- _Consigne 1_:
Pour chacune des affirmations suivantes, indiquez si elle concorde avec l'extrait du document, en répondant par oui ou par non et en citant exactement les mots décisifs :
(a) La maison familiale de Julie Wolkenstein se trouve à Saint-Pair-sur-Mer, dans la Manche.
(b) Le livre consacré à cette maison a paru en janvier 2021.
(c) Sandrine a été rabaissée durant toute son enfance par sa mère.
- _Consigne 2_:
Répondez brièvement aux questions suivantes d'après l'extrait du document :
(a) Combien de pages compte le livre publié chez P.O.L éditions ?
(b) Dans quel pays la première femme est-elle retrouvée ?
(c) À quel événement Sandrine participe-t-elle pour se rapprocher du mari éploré ?

- _Extrait du document_:
---*---

Julie Wolkenstein, autrice et traductrice, enseignante à l’université, imagine un escape game dans la maison familiale de son enfance, située à Saint-Pair-sur-Mer, dans la Manche. C’est une façon ludique d’envisager la visite d’une maison somme toute classique, chargée de souvenirs, les défunts qui y ont vécu, les vivants qui y séjournent toujours pour les vacances.
Même si j’ai accordé peu d’importance au jeu, j’ai aimé l’atmosphère de cette maison et la façon de la décrire, tant les pièces que les souvenirs liés, les liens au père et au frère décédé accidentellement.
Je préfère les romans dits « universitaires » de Julie Wolkenstein, à la David Lodge, pour autant j’ai lu cet hommage à cette maison d’été par excellence (jusque dans le titre) avec plaisir.
P.O.L éditions, 220 pages, janvier 2020, prix : 18 €, ISBN : 978-2818049679
Sandrine a une petite trentaine d’années et aucune confiance en elle, rabaissée toute son enfance par un père sexiste et humiliant. Lorsqu’elle apprend la disparition d’une femme à la télé, mère d’un petit garçon, elle est touchée par le mari éploré, dont elle se rapproche en participant à la marche blanche organisée. Elle devient ainsi… « la deuxième femme ».
Le roman s’ouvre sur la réapparition de la première femme, présumée morte, retrouvée en Italie mais parlant français, ayant toutefois tout oublié de sa vie d’avant. La position de Sandrine devient donc fragile.
Quel roman, tout aussi excellent qu’horrible !
L’autrice réussit avec un talent impressionnant à décrire l’emprise d’un conjoint violent sur sa compagne vulnérable, et met le lecteur dans une position extrêmement désagréable, témoin impuissant de la manipulation que refuse d’abord de voir la deuxième femme.

---*---

- _Section des données_:
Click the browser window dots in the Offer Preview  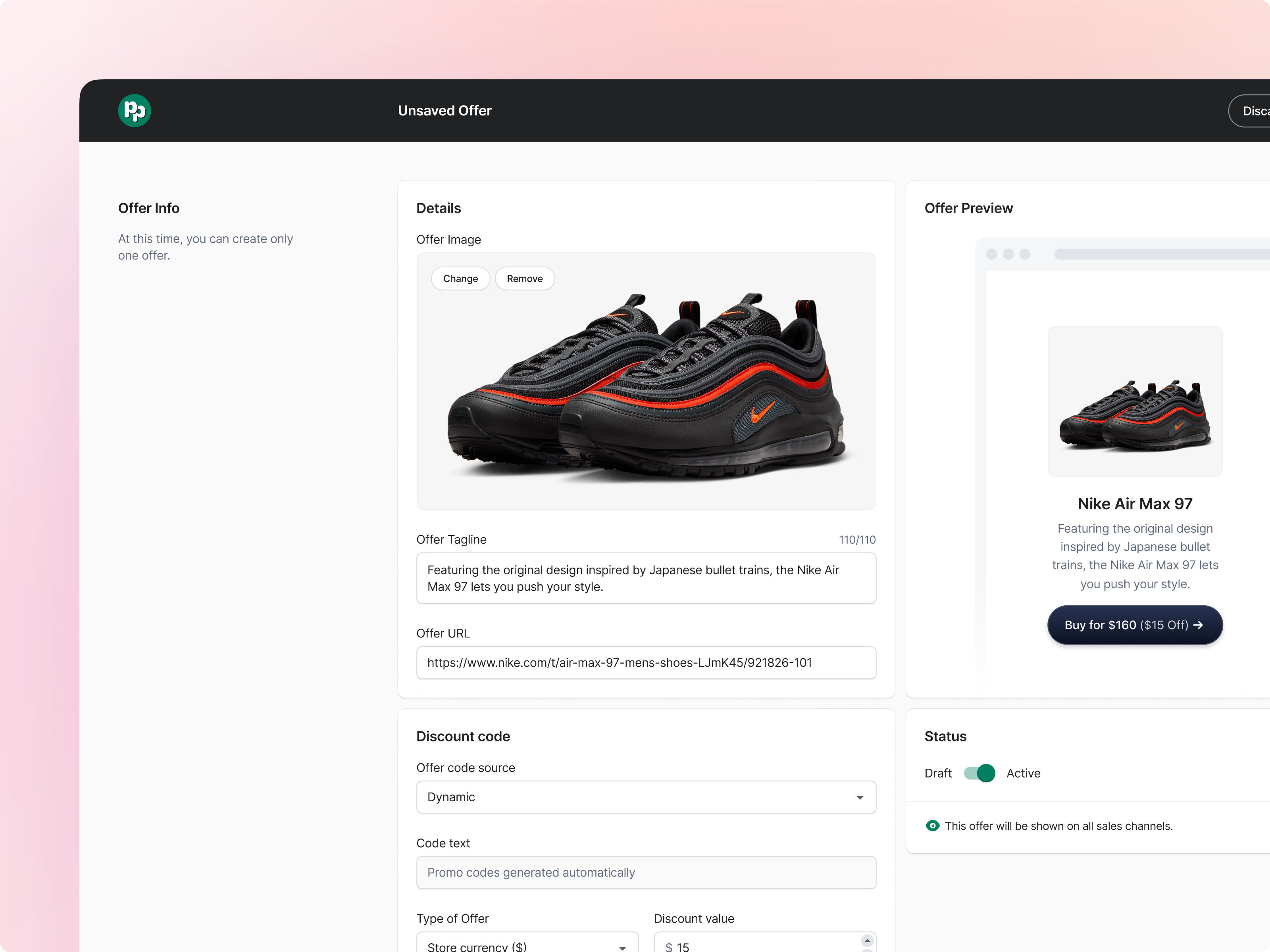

---*---

- _Corrigé détaillé 1_:
(a) Oui : « située à Saint-Pair-sur-Mer, dans la Manche ».
(b) Non : « janvier 2020 ».
(c) Non : « rabaissée toute son enfance par un père sexiste et humiliant ».

- _Corrigé détaillé 2_:
(a) 220 pages.
(b) En Italie.
(c) À la marche blanche organisée.